Herança digital: como os herdeiros acessam senhas, contas e arquivos do falecido no inventário

Mão escrevendo com lápis digital sobre tablet, sob a chamada Herança digital: senhas, contas e arquivos do falecido no inventário

Criptomoedas, saldo em conta de pagamento, milhas aéreas, canal monetizado, documentos guardados no computador: tudo isso integra a herança de quem morre e deve ser levado ao inventário, como qualquer imóvel ou saldo bancário. A dificuldade não está em saber se esses bens se transmitem. Está em alcançá-los quando o falecido não deixou as senhas.

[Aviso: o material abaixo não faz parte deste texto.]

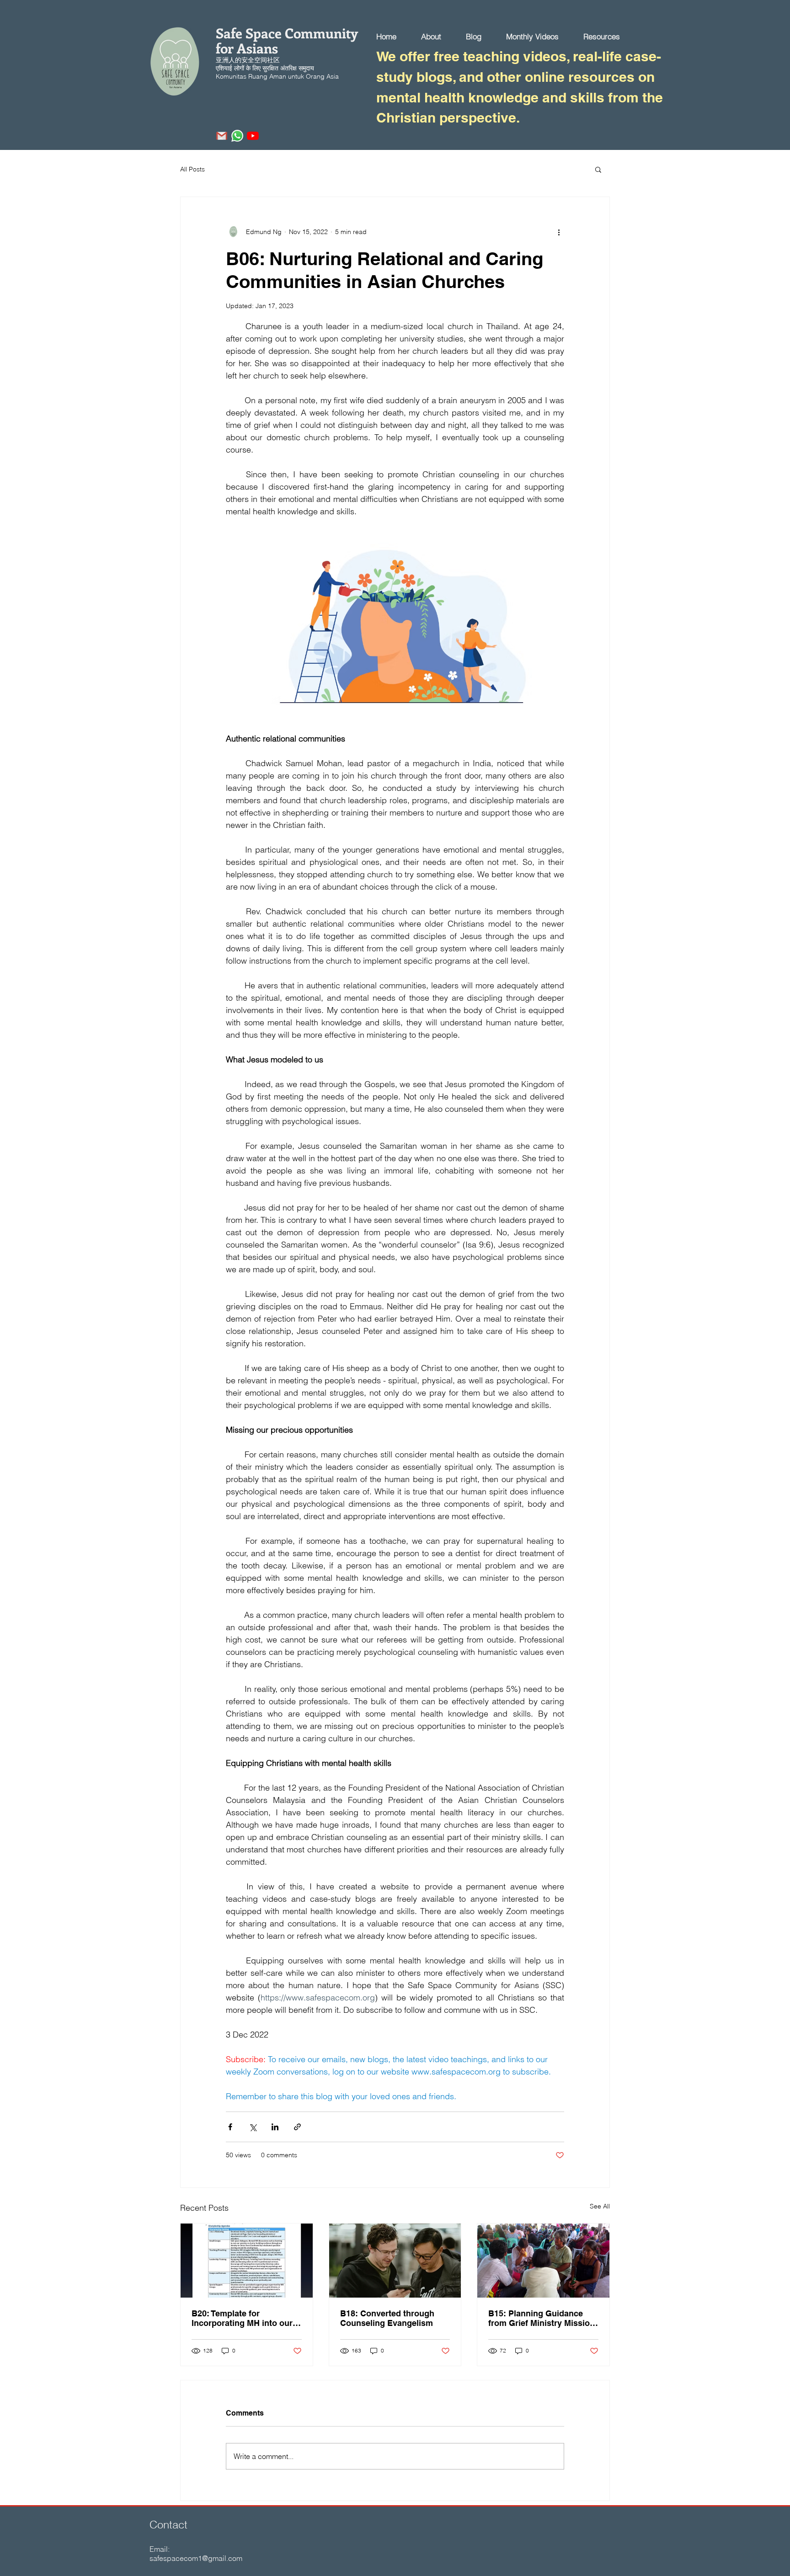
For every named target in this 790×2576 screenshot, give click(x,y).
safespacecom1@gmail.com (195, 2558)
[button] (598, 169)
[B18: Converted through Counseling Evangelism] (395, 2261)
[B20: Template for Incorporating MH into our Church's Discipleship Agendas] (247, 2261)
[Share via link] (297, 2127)
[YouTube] (253, 136)
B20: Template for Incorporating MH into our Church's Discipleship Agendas (242, 2318)
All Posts (192, 169)
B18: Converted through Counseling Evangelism (387, 2318)
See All (600, 2206)
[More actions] (558, 231)
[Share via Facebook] (230, 2127)
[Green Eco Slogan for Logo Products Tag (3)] (222, 136)
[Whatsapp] (237, 136)
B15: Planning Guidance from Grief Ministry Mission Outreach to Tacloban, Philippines (541, 2318)
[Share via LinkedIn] (275, 2127)
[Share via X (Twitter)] (252, 2127)
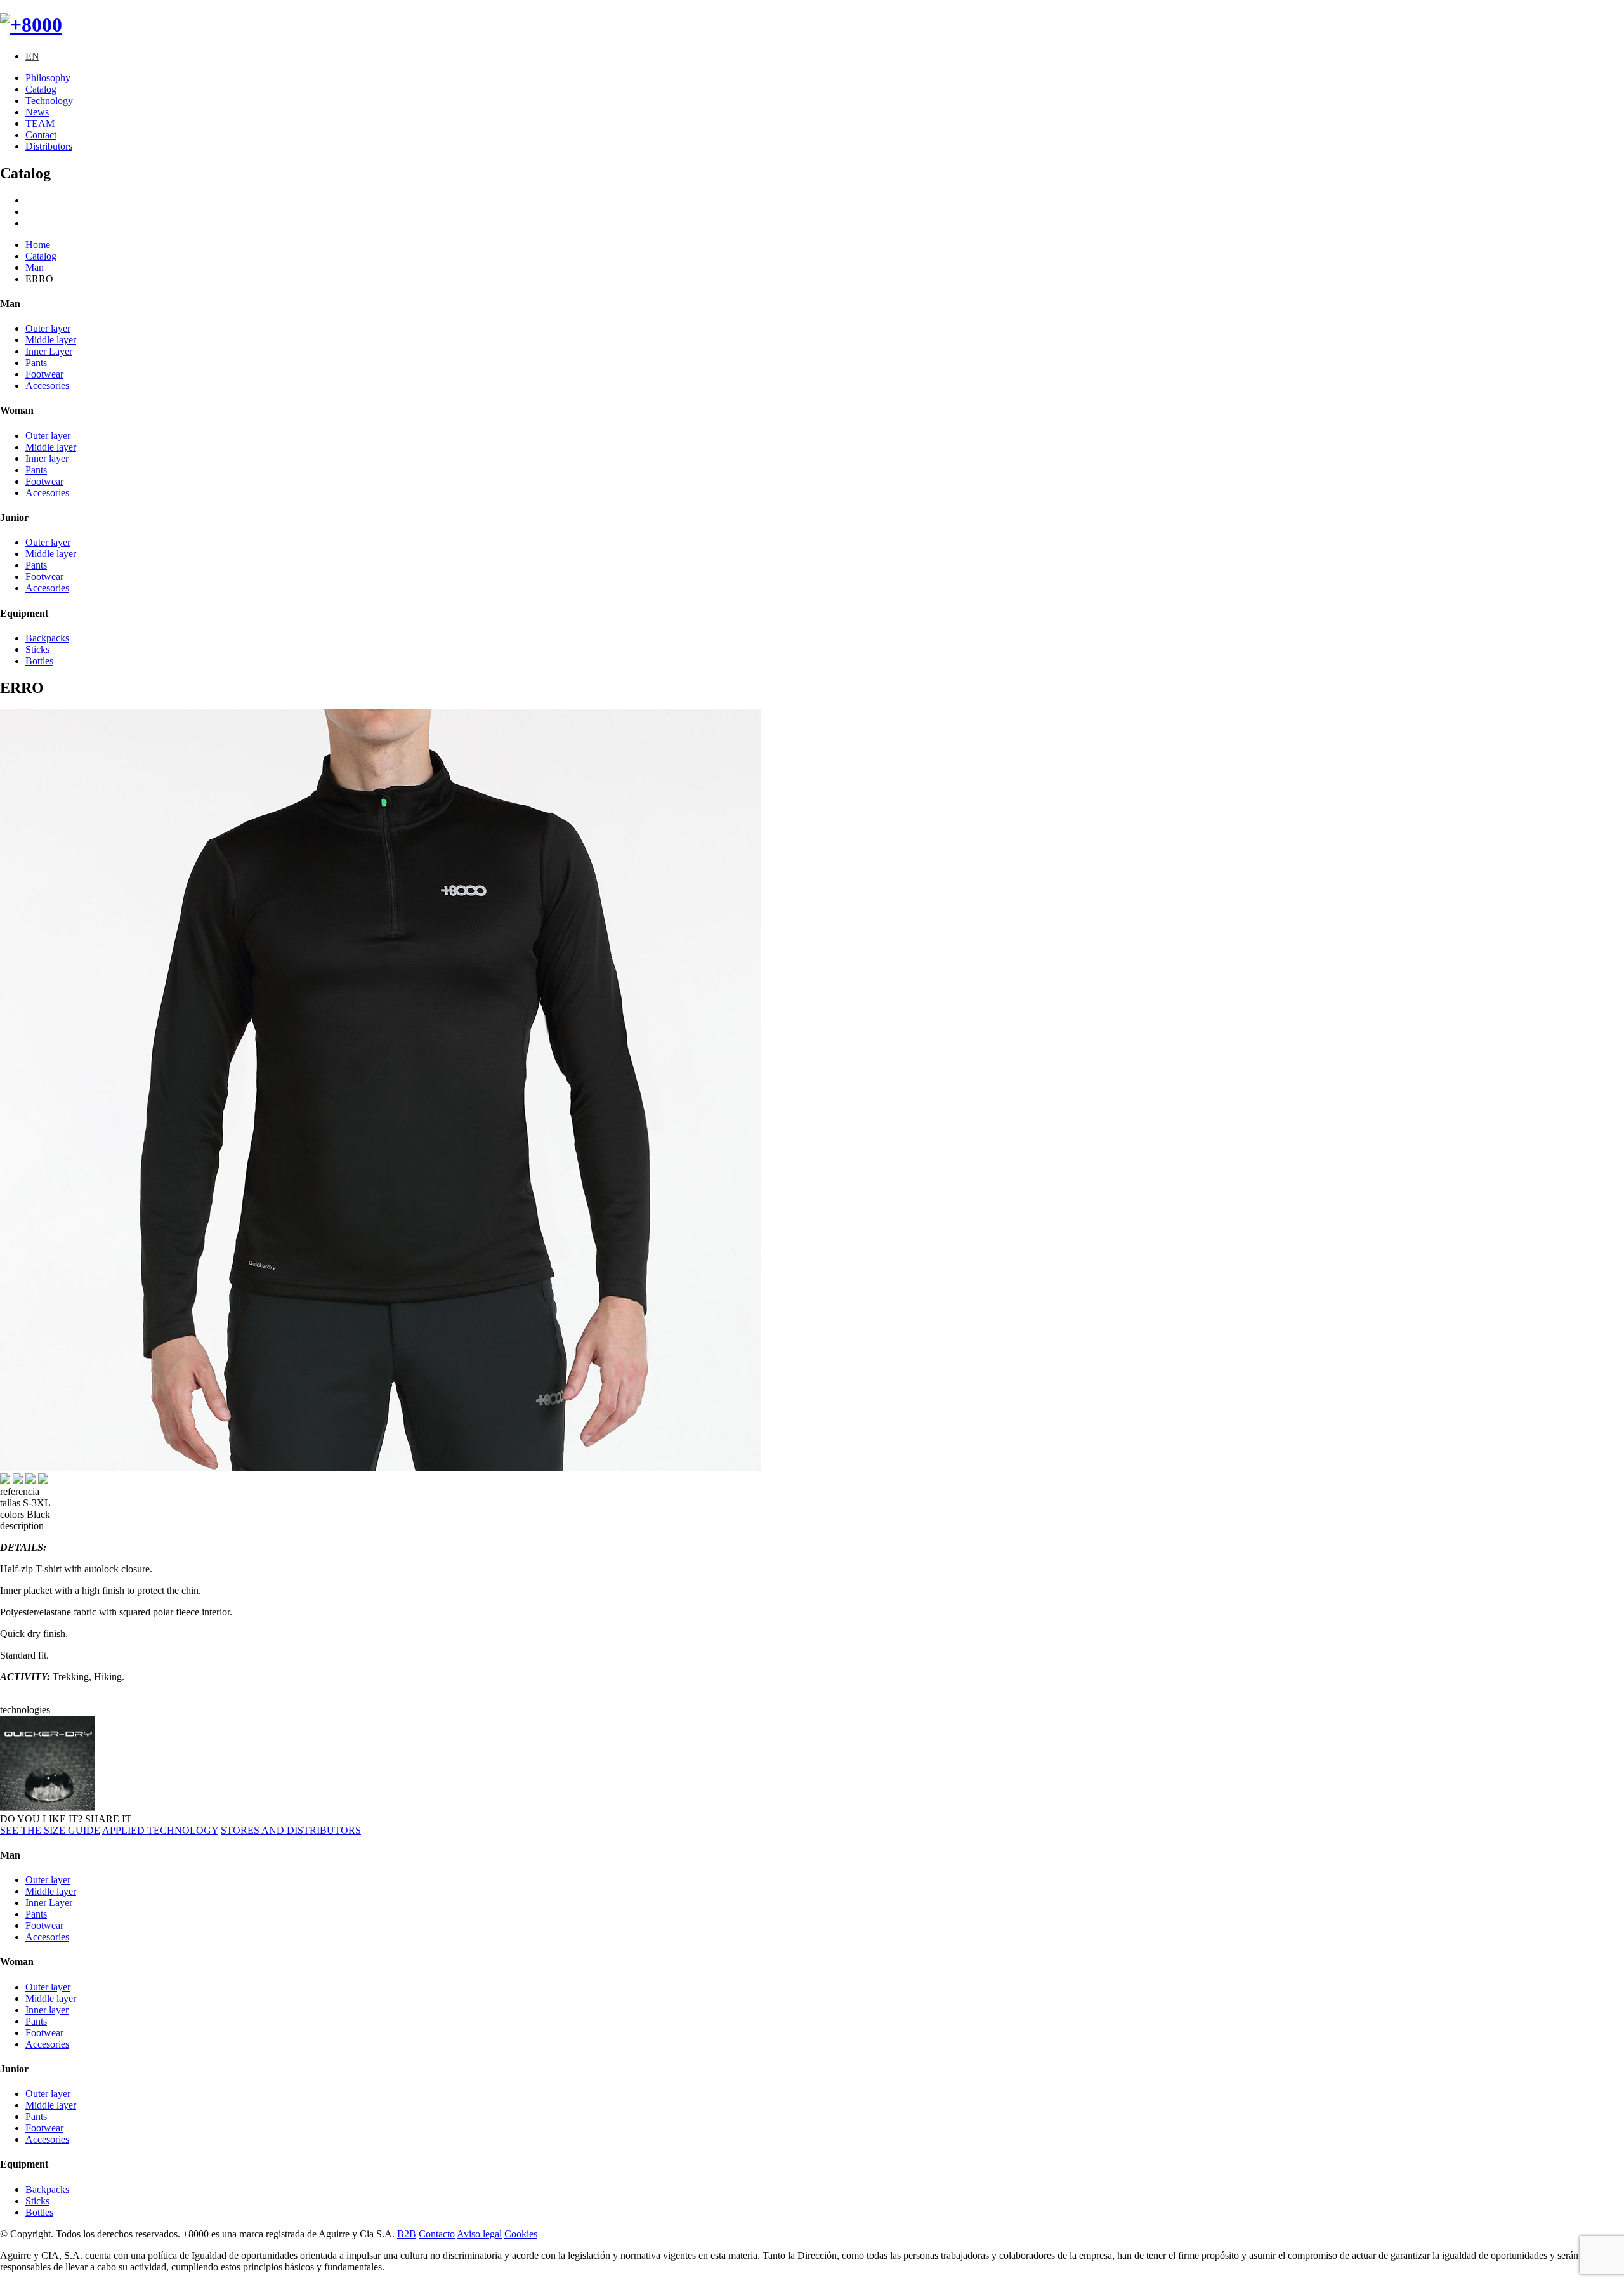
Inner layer (47, 458)
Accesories (47, 385)
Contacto (437, 2233)
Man (34, 267)
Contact (40, 134)
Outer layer (47, 328)
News (37, 112)
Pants (36, 362)
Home (37, 244)
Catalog (40, 89)
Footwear (44, 374)
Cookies (520, 2233)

Em setembro de 2025, o Superior Tribunal de Justiça enfrentou exatamente esse problema e apontou um caminho: um incidente processual, dentro do próprio inventário, para identificar, classificar e avaliar os bens digitais do falecido (REsp 2.124.424/SP, Terceira Turma, julgado em 09/09/2025). Este texto explica o que a decisão significa, na prática, para os herdeiros.

O que são bens digitais e por que entram no inventário

Bem digital é tudo o que a pessoa acumula em meio eletrônico. Uma parte tem valor econômico direto: criptoativos, saldos em contas e carteiras digitais, milhas e pontos, domínios de internet, perfis e canais que geram receita. Outra parte tem caráter pessoal: fotos, mensagens, e-mails, perfis sem exploração comercial. Essa distinção — patrimonial de um lado, existencial de outro — importa, porque o tratamento na herança não é o mesmo, como se verá adiante.

A regra de partida vem do Código Civil. Nos termos do art. 1.784, “aberta a sucessão, a herança transmite-se, desde logo, aos herdeiros legítimos e testamentários”. A Constituição, por sua vez, garante o direito de herança no art. 5º, inciso XXX. O inventário existe para dar efeito prático a essas normas: identificar todos os bens do falecido, pagar as dívidas e partilhar o que restar — já explicamos como funciona o inventário, seus prazos e caminhos. Todos os bens: o STJ frisou que isso inclui os digitais, ao lado dos analógicos.

Quem administra esse levantamento é o inventariante, a pessoa nomeada pelo juízo para representar o espólio e apresentar a relação completa dos bens. Quando há patrimônio digital, esse dever alcança também o que está dentro de aparelhos e contas — e é aí que o problema começa.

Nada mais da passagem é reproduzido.